___ EXTRACTED MATERIAL ___
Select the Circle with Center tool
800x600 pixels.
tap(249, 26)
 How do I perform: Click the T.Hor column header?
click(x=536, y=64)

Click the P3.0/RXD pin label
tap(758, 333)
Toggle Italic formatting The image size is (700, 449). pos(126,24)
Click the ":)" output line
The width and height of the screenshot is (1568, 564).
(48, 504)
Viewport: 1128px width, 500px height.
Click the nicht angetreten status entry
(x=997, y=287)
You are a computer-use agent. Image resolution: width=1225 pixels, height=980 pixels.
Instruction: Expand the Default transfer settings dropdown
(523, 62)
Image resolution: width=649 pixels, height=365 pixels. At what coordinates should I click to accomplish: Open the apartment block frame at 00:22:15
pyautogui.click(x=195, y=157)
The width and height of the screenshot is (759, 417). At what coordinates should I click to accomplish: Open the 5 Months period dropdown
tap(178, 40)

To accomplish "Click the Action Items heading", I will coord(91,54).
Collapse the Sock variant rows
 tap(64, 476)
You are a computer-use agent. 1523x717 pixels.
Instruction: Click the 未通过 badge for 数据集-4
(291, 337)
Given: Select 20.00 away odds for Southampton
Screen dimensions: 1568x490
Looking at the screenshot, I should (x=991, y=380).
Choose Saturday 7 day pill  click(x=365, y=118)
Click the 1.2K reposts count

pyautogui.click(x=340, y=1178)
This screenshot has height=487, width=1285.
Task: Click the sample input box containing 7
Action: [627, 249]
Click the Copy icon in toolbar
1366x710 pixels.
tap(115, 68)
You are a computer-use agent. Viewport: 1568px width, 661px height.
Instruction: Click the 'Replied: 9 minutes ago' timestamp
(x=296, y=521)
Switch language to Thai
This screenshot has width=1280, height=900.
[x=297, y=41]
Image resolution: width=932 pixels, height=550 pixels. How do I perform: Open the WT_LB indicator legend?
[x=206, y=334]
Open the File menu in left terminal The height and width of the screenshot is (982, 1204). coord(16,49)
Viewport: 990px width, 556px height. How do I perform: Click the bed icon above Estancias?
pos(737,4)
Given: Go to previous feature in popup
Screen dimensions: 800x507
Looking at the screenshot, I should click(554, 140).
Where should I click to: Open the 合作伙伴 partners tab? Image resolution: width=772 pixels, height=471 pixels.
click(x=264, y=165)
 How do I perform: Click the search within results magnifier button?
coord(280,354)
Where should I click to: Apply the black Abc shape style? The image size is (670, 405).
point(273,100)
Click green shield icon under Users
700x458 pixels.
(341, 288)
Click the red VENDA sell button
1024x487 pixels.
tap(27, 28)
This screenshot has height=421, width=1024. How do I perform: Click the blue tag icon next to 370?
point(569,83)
___
WHAT TO DO
Without any change, reproduce the data in full.

SOLUTION FOR THIS EXERCISE
Select the Circle with Center tool
800x600 pixels.
tap(249, 26)
 How do I perform: Click the T.Hor column header?
click(x=536, y=64)

Click the P3.0/RXD pin label
tap(758, 333)
Toggle Italic formatting The image size is (700, 449). pos(126,24)
Click the ":)" output line
The width and height of the screenshot is (1568, 564).
(48, 504)
Viewport: 1128px width, 500px height.
Click the nicht angetreten status entry
(x=997, y=287)
You are a computer-use agent. Image resolution: width=1225 pixels, height=980 pixels.
Instruction: Expand the Default transfer settings dropdown
(523, 62)
Image resolution: width=649 pixels, height=365 pixels. At what coordinates should I click to accomplish: Open the apartment block frame at 00:22:15
pyautogui.click(x=195, y=157)
The width and height of the screenshot is (759, 417). At what coordinates should I click to accomplish: Open the 5 Months period dropdown
tap(178, 40)

To accomplish "Click the Action Items heading", I will coord(91,54).
Collapse the Sock variant rows
 tap(64, 476)
You are a computer-use agent. 1523x717 pixels.
Instruction: Click the 未通过 badge for 数据集-4
(291, 337)
Given: Select 20.00 away odds for Southampton
Screen dimensions: 1568x490
Looking at the screenshot, I should (x=991, y=380).
Choose Saturday 7 day pill  click(x=365, y=118)
Click the 1.2K reposts count

pyautogui.click(x=340, y=1178)
This screenshot has height=487, width=1285.
Task: Click the sample input box containing 7
Action: [627, 249]
Click the Copy icon in toolbar
1366x710 pixels.
tap(115, 68)
You are a computer-use agent. Viewport: 1568px width, 661px height.
Instruction: Click the 'Replied: 9 minutes ago' timestamp
(x=296, y=521)
Switch language to Thai
This screenshot has width=1280, height=900.
[x=297, y=41]
Image resolution: width=932 pixels, height=550 pixels. How do I perform: Open the WT_LB indicator legend?
[x=206, y=334]
Open the File menu in left terminal The height and width of the screenshot is (982, 1204). coord(16,49)
Viewport: 990px width, 556px height. How do I perform: Click the bed icon above Estancias?
pos(737,4)
Given: Go to previous feature in popup
Screen dimensions: 800x507
Looking at the screenshot, I should click(554, 140).
Where should I click to: Open the 合作伙伴 partners tab? Image resolution: width=772 pixels, height=471 pixels.
click(x=264, y=165)
 How do I perform: Click the search within results magnifier button?
coord(280,354)
Where should I click to: Apply the black Abc shape style? The image size is (670, 405).
point(273,100)
Click green shield icon under Users
700x458 pixels.
(341, 288)
Click the red VENDA sell button
1024x487 pixels.
tap(27, 28)
This screenshot has height=421, width=1024. How do I perform: Click the blue tag icon next to 370?
point(569,83)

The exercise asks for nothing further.